Something weird is happening on the internet, and no, I’m not talking about another AI chatbot going rogue or crypto crashing again. I’m talking about the parts of the internet that have historically stayed far, far away from anything resembling politics. The duck painters. The bourbon reviewers. The people who film themselves playing cats like percussion instruments.
They’re all speaking out now. And when r/catbongos has had enough of your administration, you’ve probably lost the plot.
The Breaking Point
It’s not surprising when your perpetually angry Instagram activist who’s been screaming about capitalism since 2019 decides to sound off about ICE. That’s literally their brand.
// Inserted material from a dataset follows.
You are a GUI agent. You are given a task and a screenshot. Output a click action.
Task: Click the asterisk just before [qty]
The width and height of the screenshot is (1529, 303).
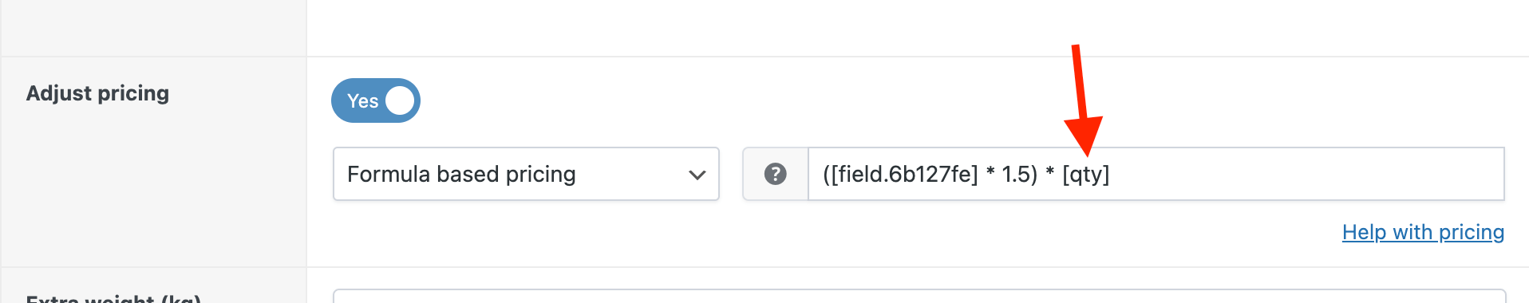[x=1050, y=172]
But when accounts dedicated to New England gravestones and quilting patterns start posting about federal agents shooting civilians, something fundamental has shifted in the collective consciousness.
The catalyst was the killing of Alex Pretti by ICE. Following that incident, the moderator of r/catbongos, a subreddit that describes itself as a place “Where gentlemen, gentlewomen, and gentlethems of quality gather to watch cats being played like bongos,” posted a declaration that Trump/ICE supporters weren’t welcome anymore.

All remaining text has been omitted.